ROME — Dr. Severino Antinori is no stranger to controversy. The maverick Italian fertility doctor made headlines and broke ground in 1994 when he helped a 63-year-old Italian woman give birth. It was the first time anyone that old had been able to conceive, and Antinori received mixed reviews as to whether he was furthering science or altering nature’s course in the extreme. He was also the doctor for Patricia Rashbrook, a 62-year-old Briton who in 2006 became the oldest mother in the U.K.
Since then, the 70-year-old has been one of the most sought after fertility doctors in Europe, dubbed “grandma’s gynecologist” for the miracle doctoring he is credited with carrying out.
But being a top fertility doctor, of course, comes at a price. Not only are most of the women he treats infertile due to their age or other issues, but few qualify for egg or sperm donation based on their age. Perhaps that’s why authorities have been watching and wondering just where Antinori is getting his human eggs for implantation.
Now they may have an answer. Antinori was arrested over the weekend at Rome’s Fiumicino Airport on charges that he stole the eggs from a 24-year-old Spanish woman he was treating for non-fertility-related gynecological problems.
The woman, a nurse who has not been named due to privacy issues, says Antinori had hired her as a temporary assistant after he met her at a social function in Milan. During the course of her brief employment, he diagnosed her with an ovarian cyst she says he cooked up as a ploy to steal her eggs. According to the court documents seen by The Daily Beast, she says that on April 5, Antinori took her cellphone and anesthetized her to harvest her eggs without her consent.
She called the emergency services after she came to, and went to a local hospital in Milan where she was examined, which, according to her attorney, proved that she had been anesthetized and that she had an invasive egg-extraction procedure. Police began an investigation into the circumstances around the alleged egg theft and arrested Antinori last weekend, placing him under house arrest in Rome.
The Spanish nurse had apparently agreed to treatment by injection to dissolve her ovarian cyst, but she says she did not consent to the removal of her eggs. The eggs, which were used to develop six embryos to be implanted into one of Antinori’s other patients, were also sequestered by police during the investigation. They will be tested for the Spanish nurse’s DNA and may be destroyed.
Antinori has not been formally charged with any crime, but he is accused of aggravated robbery and causing personal injury. He is also prohibited from practicing medicine for up to a year while the investigation is carried out. His clinic is under lock and key by local police and investigators as well, as are all of the eggs and embryos stored in his facilities, according to Milan police.
Antinori is also being investigated for the potential theft of other young women’s eggs, which has prompted Italian politicians to call for tighter regulations with regard to fertility treatment. Donata Lenzi, from the center-left Democratic Party, told reporters that Antinori’s arrest confirms a sinister black market in human embryos she suggests could be used for same-sex couples and surrogacy, which is illegal in Italy. Previously Antinori was investigated for activities related to unauthorized cloning research.
“The arrest of Severino Antinori is extremely serious because it indicates the existence of a market in eggs that will stop at nothing,” Lenzi told reporters after Antinori’s arrest.
Antinori’s lawyer, Tommaso Pietrocarlo, told Italian news agency ANSA that his client is completely innocent, and that the nurse had actually signed an informed consent to donate her eggs “after a consultation with a psychologist who will state that she was conscious of the choice she was making and that it did not pose any problem.” He says that she must have changed her mind and trumped up the stolen egg charges. “According to the documents, the woman signed two detailed consent forms March 11 and 14 under the guidance of a counselor,” he says.

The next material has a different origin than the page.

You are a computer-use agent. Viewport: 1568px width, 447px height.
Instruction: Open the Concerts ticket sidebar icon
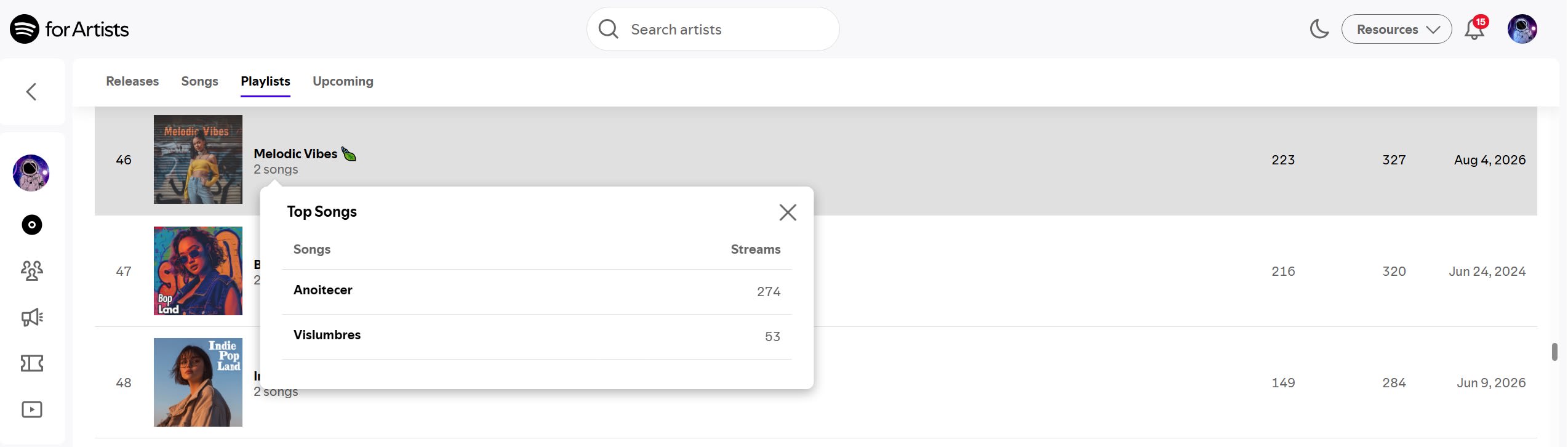pyautogui.click(x=32, y=363)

Antinori, who is under house arrest pending a preliminary hearing, was reached by the Italian news agency AGI and said he was being falsely accused with “unjust and foolish accusations.” He also said that he worried for the embryos that the police sequestered.
“I have chest pains, maybe even a heart attack,” he said. “They want my death? I’m an honest man. I did not steal anyone’s eggs, and in the meantime the embryos they sequestered are dying.”